Couplet likely to remain
Sprague, Appleway revision lacks cash, plan
Switching Sprague and Appleway back to two-way streets between Argonne and University is spelled out in the Sprague/Appleway Revitalization Plan. Now that the Spokane Valley City Council has voted to begin the process of killing the entire SARP, what happens to Sprague?
The short answer is: nothing. The couplet will remain the way it is unless the city council decides to address the issue separately, and that has some people upset.
Early in the week Mayor Tom Towey said the couplet could come up for consideration. “Even if we did away with SARP, certainly we would be open to any improvement that would help this community,” he said.
The catch is that it would cost more than $1 million just to restripe the roads and add stop lights and the city doesn’t have any money in the budget to pay for it. A more elaborate re-do with landscaping and other tweaks would cost millions more. Towey said he doesn’t think the city could afford to change the streets back to two-way for another nine to 12 years. “I know that they want it done, like tomorrow,” he said.
Even if the city doesn’t have the money now to pay for it, the issue isn’t going to fade quietly into the night. “That problem is not going to go away,” he said. “That problem we are going to have to address.”
Business owners have been nearly unanimous in their condemnation of the one-way couplet in a series of meetings about SARP over the last several months. They say the couplet is driving customers away and killing business. That refrain was repeated at Tuesday’s city council meeting, but some commuters also said that they like the couplet the way it is.
“I avoid two-way Sprague like the plague,” said Dennis Johnson.
Todd Whipple of Whipple Consulting Engineering said he initially fought the couplet idea because he realized what the impact would be to businesses. “Most of the damage has been done,” he said.
Mike Dixon said 50 percent of the businesses that used to be on Sprague are gone. “What happened to them? We killed them. We killed them with the couplet.”
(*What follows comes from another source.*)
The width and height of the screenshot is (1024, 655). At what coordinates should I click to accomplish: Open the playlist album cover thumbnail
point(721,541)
The couplet may be good for traffic but it makes it hard for people to get to businesses on Sprague, Dixon said. And when businesses close the city loses money. “That’s tax dollars that are being lost left and right.”
Milt Neumann, founder of A to Z Rental, said Sprague Avenue should return to a two-way street because it isn’t pedestrian-friendly. “You try to cross that thing you literally take your life into your own hands,” he said.
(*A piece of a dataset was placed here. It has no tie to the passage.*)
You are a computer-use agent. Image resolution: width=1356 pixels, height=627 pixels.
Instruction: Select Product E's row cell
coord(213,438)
Real estate agent Mike King said the one-way couplet is “death to small business.”
Business owners aren’t the only group worried about the couplet. In September the Spokane Valley Fire Department sent the city a letter saying that the one-way section of Sprague in front of Fire Station 1 adds a minute and 20 seconds to each call east of the station because their engines have to complete a large circle to get headed in the right direction. That time can be crucial in life or death calls where survival depends on paramedics arriving in under six minutes, the letter said.
Earlier this week Spokane Valley Fire Department Chief Mike Thompson said the department has not received a response from city officials. The department is concerned that going back to two-way traffic may be off the table and wants to explore other options, Thompson said.
Engines cannot go out the back way and use Main to connect to University and then head east on Sprague partly because of the city park behind the station. “It’s not a good option for us to come out the back,” Thompson said. “We’ve got people coming in for business, we’ve got all our vehicles parked there, we have foot traffic back there.”
Council members did not address the fire department’s concerns Tuesday, but did discuss the couplet briefly. Getting rid of SARP “still does not take care of the one-way/two-way question,” said Councilman Bill Gothmann. “That’s a separate issue.”
Councilman Dean Grafos said there is a simple way to settle the issue, which he brought up several weeks ago. “Put it on the ballot,” he said.
Council members gave no indication when or if they would discuss the couplet further.
In other business, the majority of the council voted to send to the planning commission an emergency comprehensive plan amendment to replace the City Center section of SARP with Mixed Use zoning. The change was requested by the Pring Corp. and Jim Magnuson, owner of the University City Mall. Brad Pring has agreed to purchase a parcel of land on the west end of U-City from Magnuson if the city will rezone it to allow used vehicle sales.
Declaring an emergency will allow the city to make a comprehensive plan amendment now instead of waiting for the usual amendment process that is only allowed once a year by state law, said former city attorney and consultant Mike Connelly. The city is only allowed to declare an emergency in certain circumstances. Since the City Center hinged on the development of a new city hall and a public library, it can be argued that keeping the City Center restrictions in place creates economic hardship, Connelly said.
“What is left is the restrictions without the benefits,” he said. Declaring an emergency does open the city up to a possible legal challenge, he said.
Councilwoman Rose Dempsey and Gothmann voted against the motion. “I really fail to understand how this could possibly be considered an emergency,” Dempsey said. She said the zone change should follow the normal procedure the rest of the SARP plan is following.
Gothmann noted that a 2004 survey of city residents showed 62 percent were in favor of a city center and more than half wanted it at University City. “I think I’ll vote with the people,” he said. “I also do not think it’s an emergency.”
City revenues are down, noted Grafos. “There is an emergency,” he said. “We need to get businesses going. Time is money.”